Palma Crea Cappuccilli: Il tuo inno intatto

L’angolo della poesia

a cura di Gennaro Passerini

Nell’edizione di luglio vi riproporrò la poesia di Palma Crea Cappuccilli tratta dalla nuova raccolta 2018 “Il tuo inno intatto” (Poema per Kaia) casa editrice Ipersegno, da pochi giorni pubblicata. Nuove e profonde emozioni della sua lirica vi coinvolgeranno, sono sicuro che apprezzerete la mia proposta mensile arricchita dalla preziosa recensione del prof. Raffaele Simoncini. Palma Crea Cappuccilli, laureata in Lettere classiche, ha insegnato Latino e greco nei licei di Pescara, Atri e Sulmona dove attualmente risiede. Si dedica a tempo pieno ad attività culturali di vario genere, teatro, letteratura, conferenze, scrive saggi, copioni teatrali, recensioni e soprattutto poesie, con le quali ha partecipato a vari concorsi, ricevendo premi e riconoscimenti di merito. Ha già pubblicato nel 2014 la prima silloge poetica dal titolo “Ho questo maledetto vizio erratico”, nel 2016 la seconda silloge poetica dal titolo “Conus Magus”.
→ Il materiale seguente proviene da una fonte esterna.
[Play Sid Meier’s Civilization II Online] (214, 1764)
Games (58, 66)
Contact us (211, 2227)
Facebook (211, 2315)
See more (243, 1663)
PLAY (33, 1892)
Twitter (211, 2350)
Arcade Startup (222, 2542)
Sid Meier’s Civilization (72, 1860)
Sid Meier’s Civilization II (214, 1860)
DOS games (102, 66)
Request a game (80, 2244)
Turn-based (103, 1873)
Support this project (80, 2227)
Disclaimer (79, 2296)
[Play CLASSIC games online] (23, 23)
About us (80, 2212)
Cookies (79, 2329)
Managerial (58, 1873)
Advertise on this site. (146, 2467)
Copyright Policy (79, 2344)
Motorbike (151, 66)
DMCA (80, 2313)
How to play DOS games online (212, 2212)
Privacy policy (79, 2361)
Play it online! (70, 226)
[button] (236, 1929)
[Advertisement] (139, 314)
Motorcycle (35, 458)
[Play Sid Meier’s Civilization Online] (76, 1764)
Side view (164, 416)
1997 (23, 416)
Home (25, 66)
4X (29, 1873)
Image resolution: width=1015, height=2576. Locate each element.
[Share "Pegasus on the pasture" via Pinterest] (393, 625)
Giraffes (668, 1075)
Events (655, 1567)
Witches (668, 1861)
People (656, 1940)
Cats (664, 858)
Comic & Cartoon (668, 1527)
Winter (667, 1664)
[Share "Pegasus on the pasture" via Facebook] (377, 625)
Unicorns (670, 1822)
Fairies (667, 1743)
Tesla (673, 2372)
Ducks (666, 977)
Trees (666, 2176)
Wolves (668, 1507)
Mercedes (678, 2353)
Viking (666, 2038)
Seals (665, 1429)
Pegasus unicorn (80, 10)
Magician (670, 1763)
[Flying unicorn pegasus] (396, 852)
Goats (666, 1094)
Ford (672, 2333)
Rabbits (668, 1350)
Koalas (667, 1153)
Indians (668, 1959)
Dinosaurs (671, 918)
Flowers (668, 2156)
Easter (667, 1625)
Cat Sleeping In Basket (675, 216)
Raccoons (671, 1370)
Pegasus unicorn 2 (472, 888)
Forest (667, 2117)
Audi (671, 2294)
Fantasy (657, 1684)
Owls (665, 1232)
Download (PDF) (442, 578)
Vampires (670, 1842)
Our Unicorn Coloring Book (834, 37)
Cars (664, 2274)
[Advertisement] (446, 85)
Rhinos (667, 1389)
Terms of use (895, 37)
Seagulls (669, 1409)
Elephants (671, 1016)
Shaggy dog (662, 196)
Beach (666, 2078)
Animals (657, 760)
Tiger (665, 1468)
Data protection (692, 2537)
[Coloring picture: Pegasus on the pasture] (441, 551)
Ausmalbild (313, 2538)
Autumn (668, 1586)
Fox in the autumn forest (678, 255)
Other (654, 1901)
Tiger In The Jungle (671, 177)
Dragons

Il vento di un altro giorno

Ho ancora in mano
una eredità da spendere.
Stimola la sete dell’eterno
dimestichezza col mortale
e ciò che sulla sabbia degli anni
si cancella
lo riscrive il vento
di un altro giorno.
Perché in fondo
per risorgere all’alba
moriamo ogni sera
mentre
sospensioni in disegno
stimolano il risveglio.

Un giorno dopo l’altro, nell’inflessibile procedere del tempo, va dipanandosi la storia di una vita, della vita così come la si sperimenta. Una necessità ineluttabile, tuttavia, si trasforma umanamente in un altro giorno che torna al risorgere dell’alba. Nel ripetersi degli eventi cosmici, che ci vedono meri spettatori, va costituendosi l’esistenza di ciascun essere umano, in minima parte riconducibile alla volontà della singola persona, in gran parte esito di fortuiti e occasionali fatti ed eventi, su cui il libero arbitrio poco o nulla può contribuire a modificare. Il disegno deterministico non impedisce – come ci chiarisce la poetessa – che la metafora della foscoliana fatal quiete, ovvero la sera, con il suo tramonto, possa di nuovo essere vita pregnante, al ricomparire della luce. E ciò che è stato cancellato dall’oscurità, torna ad essere riscritto dal vento di un altro giorno. Dunque, quello che dovrebbe essere l’approdo naturale, logico e razionale del fluire del tempo – procedere verso un telos inderogabile – viene per così dire negato o ignorato da una vis diuturna, che riprende, incessante, a vivere e a riscrivere, sulla sabbia degli anni, parole che cantano la sete dell’eterno. In fondo, nella immane grandezza e miseria della condizione umana, ognuno può donare a sé e agli altri una eredità da spendere, e poco importa che a tratteggiare sospensioni in disegno sia un bambino o chi, invece, nel corso degli anni, ha maturato una lunga dimestichezza col mortale. La vita non richiede molto altro, se non sogni ad occhi aperti, in grado di stimolare il risveglio. E non è poca cosa, anzi.